---- Task inputs
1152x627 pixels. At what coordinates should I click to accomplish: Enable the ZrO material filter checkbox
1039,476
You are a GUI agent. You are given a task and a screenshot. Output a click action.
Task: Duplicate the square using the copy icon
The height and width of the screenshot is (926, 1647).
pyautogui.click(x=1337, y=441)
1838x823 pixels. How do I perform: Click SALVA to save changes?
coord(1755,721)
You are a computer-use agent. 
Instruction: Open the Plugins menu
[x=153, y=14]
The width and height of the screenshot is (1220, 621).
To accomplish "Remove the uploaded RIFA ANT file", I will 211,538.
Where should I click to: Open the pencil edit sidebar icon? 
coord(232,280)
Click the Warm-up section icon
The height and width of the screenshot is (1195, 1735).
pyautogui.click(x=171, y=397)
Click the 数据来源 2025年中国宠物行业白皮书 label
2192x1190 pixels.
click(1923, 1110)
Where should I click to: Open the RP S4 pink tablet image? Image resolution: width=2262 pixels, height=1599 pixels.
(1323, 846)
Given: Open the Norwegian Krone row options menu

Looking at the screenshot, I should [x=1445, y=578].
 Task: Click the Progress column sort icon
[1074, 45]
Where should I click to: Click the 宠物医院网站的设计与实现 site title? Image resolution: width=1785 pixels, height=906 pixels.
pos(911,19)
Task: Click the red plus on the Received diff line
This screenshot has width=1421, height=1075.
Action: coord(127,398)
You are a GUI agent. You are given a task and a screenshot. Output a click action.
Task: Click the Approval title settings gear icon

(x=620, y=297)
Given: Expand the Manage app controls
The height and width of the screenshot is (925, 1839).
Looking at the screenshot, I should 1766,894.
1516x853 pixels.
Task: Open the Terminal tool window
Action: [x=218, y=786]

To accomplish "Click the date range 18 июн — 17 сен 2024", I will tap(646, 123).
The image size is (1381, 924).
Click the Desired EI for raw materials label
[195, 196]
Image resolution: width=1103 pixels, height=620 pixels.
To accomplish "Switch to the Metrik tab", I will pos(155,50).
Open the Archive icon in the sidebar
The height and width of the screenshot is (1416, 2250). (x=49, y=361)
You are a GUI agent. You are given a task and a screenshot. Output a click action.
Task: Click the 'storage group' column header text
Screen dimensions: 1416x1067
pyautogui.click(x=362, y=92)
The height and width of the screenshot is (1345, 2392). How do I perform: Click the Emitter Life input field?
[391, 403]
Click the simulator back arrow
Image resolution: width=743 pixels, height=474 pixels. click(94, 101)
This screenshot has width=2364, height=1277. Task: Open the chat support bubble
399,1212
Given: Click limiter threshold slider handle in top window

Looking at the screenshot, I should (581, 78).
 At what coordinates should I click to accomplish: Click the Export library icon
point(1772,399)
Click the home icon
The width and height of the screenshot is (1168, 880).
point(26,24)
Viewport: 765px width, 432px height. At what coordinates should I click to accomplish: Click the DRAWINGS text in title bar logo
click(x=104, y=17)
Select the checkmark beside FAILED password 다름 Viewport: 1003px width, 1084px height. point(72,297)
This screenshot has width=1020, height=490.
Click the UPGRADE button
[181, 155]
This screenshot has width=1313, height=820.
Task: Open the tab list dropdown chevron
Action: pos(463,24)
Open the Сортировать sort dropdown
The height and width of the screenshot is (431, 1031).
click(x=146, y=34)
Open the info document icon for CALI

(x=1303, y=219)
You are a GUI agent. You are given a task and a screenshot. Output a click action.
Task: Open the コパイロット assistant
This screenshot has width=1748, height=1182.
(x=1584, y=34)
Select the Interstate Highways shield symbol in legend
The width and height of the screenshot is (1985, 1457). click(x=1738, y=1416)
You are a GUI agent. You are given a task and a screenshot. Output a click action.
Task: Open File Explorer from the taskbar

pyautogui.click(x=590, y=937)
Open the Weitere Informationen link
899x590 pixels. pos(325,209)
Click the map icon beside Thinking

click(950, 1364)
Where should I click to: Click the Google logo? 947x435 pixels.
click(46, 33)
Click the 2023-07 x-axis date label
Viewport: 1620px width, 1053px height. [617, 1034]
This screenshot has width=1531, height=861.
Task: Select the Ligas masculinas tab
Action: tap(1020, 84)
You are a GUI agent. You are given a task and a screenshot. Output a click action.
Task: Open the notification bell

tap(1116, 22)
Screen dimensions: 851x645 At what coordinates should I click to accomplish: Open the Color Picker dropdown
--------
Directions: Having read the entries above, restate them all word for word.

Reply:
1152x627 pixels. At what coordinates should I click to accomplish: Enable the ZrO material filter checkbox
1039,476
You are a GUI agent. You are given a task and a screenshot. Output a click action.
Task: Duplicate the square using the copy icon
The height and width of the screenshot is (926, 1647).
pyautogui.click(x=1337, y=441)
1838x823 pixels. How do I perform: Click SALVA to save changes?
coord(1755,721)
You are a computer-use agent. 
Instruction: Open the Plugins menu
[x=153, y=14]
The width and height of the screenshot is (1220, 621).
To accomplish "Remove the uploaded RIFA ANT file", I will 211,538.
Where should I click to: Open the pencil edit sidebar icon? 
coord(232,280)
Click the Warm-up section icon
The height and width of the screenshot is (1195, 1735).
pyautogui.click(x=171, y=397)
Click the 数据来源 2025年中国宠物行业白皮书 label
2192x1190 pixels.
click(1923, 1110)
Where should I click to: Open the RP S4 pink tablet image? Image resolution: width=2262 pixels, height=1599 pixels.
(1323, 846)
Given: Open the Norwegian Krone row options menu

Looking at the screenshot, I should [x=1445, y=578].
 Task: Click the Progress column sort icon
[1074, 45]
Where should I click to: Click the 宠物医院网站的设计与实现 site title? Image resolution: width=1785 pixels, height=906 pixels.
pos(911,19)
Task: Click the red plus on the Received diff line
This screenshot has width=1421, height=1075.
Action: coord(127,398)
You are a GUI agent. You are given a task and a screenshot. Output a click action.
Task: Click the Approval title settings gear icon

(x=620, y=297)
Given: Expand the Manage app controls
The height and width of the screenshot is (925, 1839).
Looking at the screenshot, I should 1766,894.
1516x853 pixels.
Task: Open the Terminal tool window
Action: [x=218, y=786]

To accomplish "Click the date range 18 июн — 17 сен 2024", I will tap(646, 123).
The image size is (1381, 924).
Click the Desired EI for raw materials label
[195, 196]
Image resolution: width=1103 pixels, height=620 pixels.
To accomplish "Switch to the Metrik tab", I will pos(155,50).
Open the Archive icon in the sidebar
The height and width of the screenshot is (1416, 2250). (x=49, y=361)
You are a GUI agent. You are given a task and a screenshot. Output a click action.
Task: Click the 'storage group' column header text
Screen dimensions: 1416x1067
pyautogui.click(x=362, y=92)
The height and width of the screenshot is (1345, 2392). How do I perform: Click the Emitter Life input field?
[391, 403]
Click the simulator back arrow
Image resolution: width=743 pixels, height=474 pixels. click(94, 101)
This screenshot has width=2364, height=1277. Task: Open the chat support bubble
399,1212
Given: Click limiter threshold slider handle in top window

Looking at the screenshot, I should (581, 78).
 At what coordinates should I click to accomplish: Click the Export library icon
point(1772,399)
Click the home icon
The width and height of the screenshot is (1168, 880).
point(26,24)
Viewport: 765px width, 432px height. At what coordinates should I click to accomplish: Click the DRAWINGS text in title bar logo
click(x=104, y=17)
Select the checkmark beside FAILED password 다름 Viewport: 1003px width, 1084px height. point(72,297)
This screenshot has width=1020, height=490.
Click the UPGRADE button
[181, 155]
This screenshot has width=1313, height=820.
Task: Open the tab list dropdown chevron
Action: pos(463,24)
Open the Сортировать sort dropdown
The height and width of the screenshot is (431, 1031).
click(x=146, y=34)
Open the info document icon for CALI

(x=1303, y=219)
You are a GUI agent. You are given a task and a screenshot. Output a click action.
Task: Open the コパイロット assistant
This screenshot has width=1748, height=1182.
(x=1584, y=34)
Select the Interstate Highways shield symbol in legend
The width and height of the screenshot is (1985, 1457). click(x=1738, y=1416)
You are a GUI agent. You are given a task and a screenshot. Output a click action.
Task: Open File Explorer from the taskbar

pyautogui.click(x=590, y=937)
Open the Weitere Informationen link
899x590 pixels. pos(325,209)
Click the map icon beside Thinking

click(950, 1364)
Where should I click to: Click the Google logo? 947x435 pixels.
click(46, 33)
Click the 2023-07 x-axis date label
Viewport: 1620px width, 1053px height. [617, 1034]
This screenshot has width=1531, height=861.
Task: Select the Ligas masculinas tab
Action: tap(1020, 84)
You are a GUI agent. You are given a task and a screenshot. Output a click action.
Task: Open the notification bell

tap(1116, 22)
Screen dimensions: 851x645 At what coordinates should I click to accomplish: Open the Color Picker dropdown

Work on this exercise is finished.